Philippe Manœuvre et parfois aussi Philippe Paringaux m’écrivaient des textes assez courts, des histoires de deux ou trois pages. C’était une époque bénie où l’on pouvait faire ce qu’on voulait, un jour de la S-F, l’autre du Rock. On était à la confluence de tous ces genres, voire sous-genres, pas connus du grand public mais que nous aimions faire. On était des sortes de disciples de ces sectes là, avec tout l’underground qui venait des Etats-Unis. J’achetais régulièrement la revue Zap Comix. C’est comme ça que j’ai découvert les Freaks Brothers et Vaughn Bodé, Spain Rodriguez, Bernie Wrightson, Richard Corben, Alex Toth et bien sûr Crumb auquel je ne comprenais pas grand-chose mais c’était le dessin qui m’intéressait par-dessus tout. Je baignais dans cette mouvance et ça tombait sous le sens de travailler dans cette voie-là.

Quels points communs voyez-vous entre rock et BD ?
Ce sont plutôt des genres pour les jeunes. Les banquiers, c’est pas trop leur truc. La BD et le Rock sont des trucs faits pour les teenagers, à la base. Il y a peu d’adultes qui sont dans la BD ou le Rock, un peu plus maintenant certes, mais il n’y en a pas tant que ça. Moi, je suis tellement dedans que ça me semble évident, ce sont deux choses qui allaient forcément ensemble. Au lycée, il y avait le main stream qui était des crétins et on était trois, quatre mecs un peu pointus qui écoutaient du Rock et qui aimaient la BD, donc plus évolués que les crétins.

On distingue en gros deux périodes dans votre graphisme. A quoi est due cette évolution ?
En fait, je n’ai pas arrêté d’évoluer. Je cherche tout le temps, j’ai fait des milliers d’études que j’ai classées par année. Avec le recul, on distingue les époques mais quand on est dedans on évolue sans s’en apercevoir. Au début, c’était pour m’améliorer, j’étais tellement jeune, je me demandais ce que je foutais là. Donc il a fallu que j’apprenne mon métier sur le tas. Au début, j’étais vraiment influencé par Moebius et Crumb.
Et puis c’est vrai qu’à partir de 1980, j’ai commencé à affiner mon style avec un trait plus acéré. J’ai eu une période, en gros entre 1981 et 1983 que je peux qualifier de « magique », en couleurs directes, à l’époque où j’ai fait par exemple « Stool Pigeon » adapté de Kid Creole and the Coconuts (August Darnell, le chanteur du groupe a dit à propos de cette adaptation « This guy really captured my style »). A partir de 1984 environ, c’est vrai que j’ai un peu abandonné le noir, si l’on peut dire, avec ces contours et ces aplats très marqués. Mais j’y reviens un peu maintenant.

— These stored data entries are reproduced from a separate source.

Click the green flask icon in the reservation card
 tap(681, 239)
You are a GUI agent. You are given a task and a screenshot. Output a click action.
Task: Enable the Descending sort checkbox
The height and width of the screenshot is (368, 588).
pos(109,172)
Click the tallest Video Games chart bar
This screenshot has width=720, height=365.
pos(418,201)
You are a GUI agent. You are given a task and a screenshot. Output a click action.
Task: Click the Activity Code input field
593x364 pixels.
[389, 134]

Existe-t-il, selon vous un graphisme ou un style de dessin « rock » ?
Effectivement, il peut y avoir des esthétiques Rock, avec des planches un peu barrées dans tous les sens. C’est vrai qu’un dessin très réaliste se prêtera peut-être un peu moins bien au sujet qu’un trait plus libre, plus lâché. Jean-Christophe Menu me semble un bon exemple, il est tout à fait dans l’esprit de ce qui se faisait à Métal Hurlant. Mais le Rock, c’est avant tout le sujet. Hugo Pratt aurait pu faire une BD Rock.

Qu’est-ce qui est le plus difficile à dessiner quand on représente une scène de Rock ?
J’aime bien bosser à partir d’une documentation précise et le Rock est un domaine où l’on en a beaucoup à disposition. Je ne suis pas un dessinateur de l’imaginaire. J’ai toujours eu besoin de sources précises pour travailler. La documentation m’inspire énormément. J’ai souvent fait mon miel de photos tirées de revues anglaises ou américaines comme Creem ou New Musical Express.
Mais sinon, il n’y a rien de difficile à dessiner dans le Rock… à part les tronches des mecs. J’étais super pas bon dans les ressemblances, je ramais pas mal, heureusement Manœuvre me filait pas mal de photos. Dernièrement, j’ai été confronté à l’histoire des Stranglers pour Rock Strips, chez Flammarion, il y avait près de 20 ans que je ne m’étais pas prêté à l’exercice. Du coup j’ai plutôt raconté l’Angleterre de l’époque et je ne me suis pas trop appesanti sur les ressemblances, qui demandent un état d’esprit assez particulier, pour justement ne pas être trop ressemblant. Il faut vraiment être à fond dedans et je ne disposais pas d’assez de temps comme à l’époque de Métal Hurlant.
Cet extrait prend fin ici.